◆ SOURCE MATERIAL ◆
------------

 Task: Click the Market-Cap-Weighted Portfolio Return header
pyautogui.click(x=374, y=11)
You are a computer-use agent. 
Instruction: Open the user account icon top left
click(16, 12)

------------

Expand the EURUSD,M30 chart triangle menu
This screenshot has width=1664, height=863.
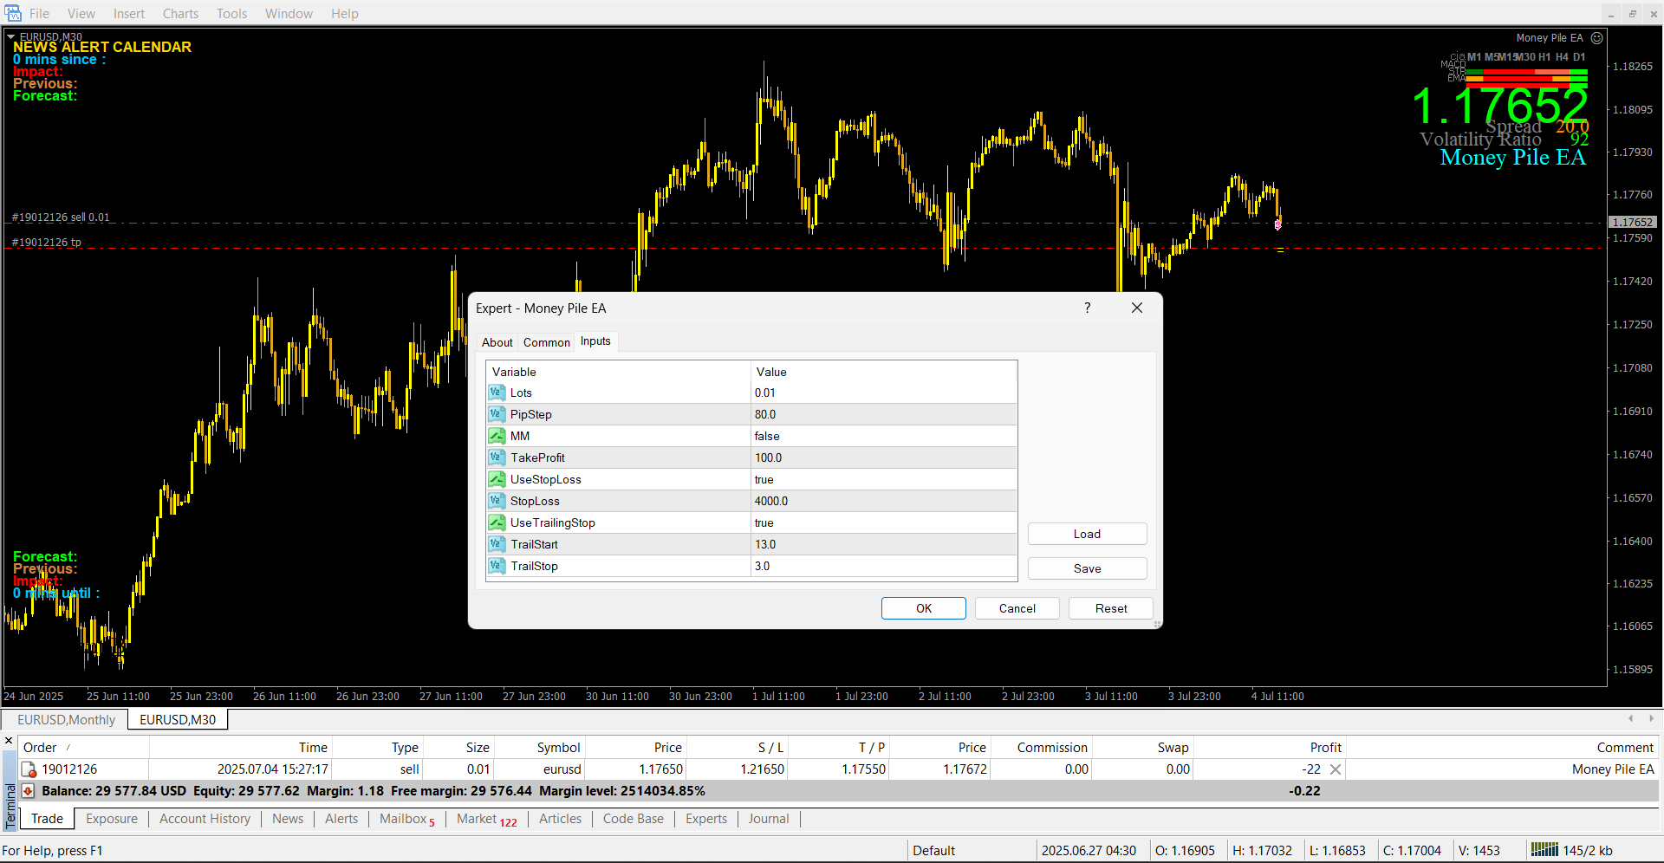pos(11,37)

------------

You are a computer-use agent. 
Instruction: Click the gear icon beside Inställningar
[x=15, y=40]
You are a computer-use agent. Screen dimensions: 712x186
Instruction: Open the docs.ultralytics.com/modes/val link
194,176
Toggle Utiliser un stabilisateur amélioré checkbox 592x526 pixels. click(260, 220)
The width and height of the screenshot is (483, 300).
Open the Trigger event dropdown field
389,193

------------

◆ WHAT YOU WILL DO ◆
Rewrite the lines from the one containing "Task: Click the" through the one containing "click(16, 12)", swapping "header" for "column" and leaving everything else untouched.

◆ FULL OUTPUT ◆
 Task: Click the Market-Cap-Weighted Portfolio Return column
pyautogui.click(x=374, y=11)
You are a computer-use agent. 
Instruction: Open the user account icon top left
click(16, 12)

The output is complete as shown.